Industry officials earlier this year warned that global oil market turmoil was threatening not just substantial price hikes in Western Alaska, but also whether distributors could even get access to enough supply to meet customer orders.
The supply risk now appears to have diminished.
Vitus’ sales director, Mike Poston, said Monday that “we have the supply.” Another Crowley spokesperson, David DeCamp, said in an email last week that fuel availability is “manageable.”
Crowley is actively working to secure fuel from South Korea and Canada, DeCamp added, with 37 million gallons in “confirmed and pending volumes” representing some two-thirds of customer needs, including winter inventory.

But both Crowley and Vitus acknowledged that the global market volatility is putting pressure on prices. In Vitus’ case, it has also scrambled the company’s delivery schedule.
In a typical year, Vitus would have its fuel tanker in position off the Western Alaska coast by mid-May, said Poston, the sales director. This year, though, its tanker hasn’t arrived yet, and while Poston said it’s coming, he declined to disclose exactly when it’s set to arrive.
“Using the tanker to supply Western Alaska is the most efficient way, but because of product availability, we weren’t able to do that,” Poston said in a phone interview. “So, we’re starting our system with fuel supply via barge.”
Recent gas price increases to more than $9 from less than $7 at gas stations in two Western Alaska hub towns, Dillingham and Bethel, are representative of the cost structure that the company sees for 2026, Poston added. Given “warning signs” of price bumps as high as $5 a gallon, those increases of less than $3 are “good news,” he said.
“But summer is not over and the war is still going on,” Poston said. “We don’t know what the future is going to bring.”

The Vitus tanker’s late arrival, Poston added, means the company will be “under pressure” to meet customer orders before the end of the delivery season — when stormy weather and sea ice force companies to pull out of the region.
Crowley, meanwhile, has started making deliveries from the Glen Cove, a Marshall Islands-flagged tanker that was loaded in Vancouver and is currently parked off the village of Egegik in Bristol Bay.
Company officials would not say exactly how much they expect prices to rise this year.
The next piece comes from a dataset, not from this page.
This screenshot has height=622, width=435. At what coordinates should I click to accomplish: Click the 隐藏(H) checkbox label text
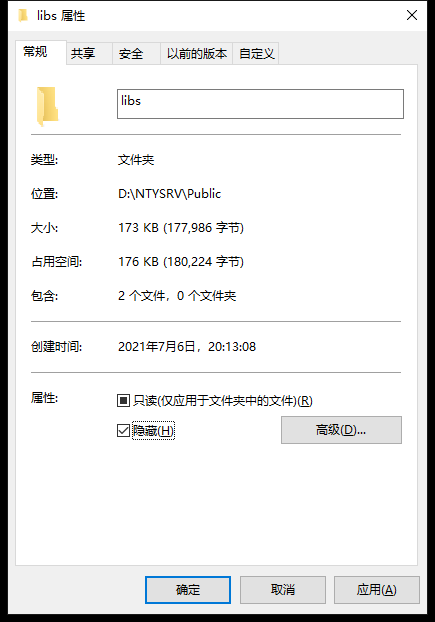[x=153, y=430]
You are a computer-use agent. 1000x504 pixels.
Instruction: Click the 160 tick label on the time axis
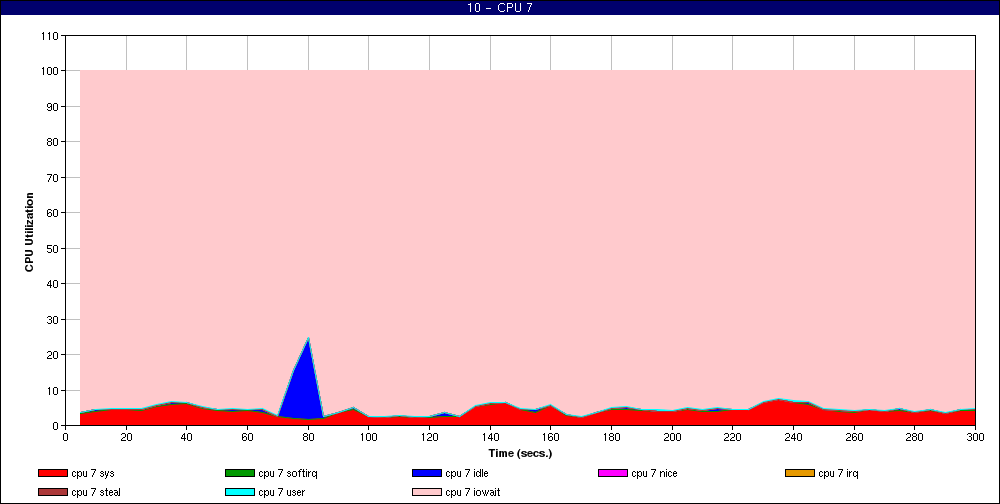(551, 437)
But Vogel, the spokesperson, said Crowley recognizes “the importance of price visibility and continue(s) to communicate with customers as market conditions develop.”
Local officials across Western Alaska and in other rural areas of the state are now girding themselves for price increases — with the scale of the hit still uncertain in some communities.
In Nome, the hub town just south of the Bering Strait, the local electric utility has a contract with Crowley for more than 1.5 million gallons of diesel, according to John Handeland, the utility’s manager.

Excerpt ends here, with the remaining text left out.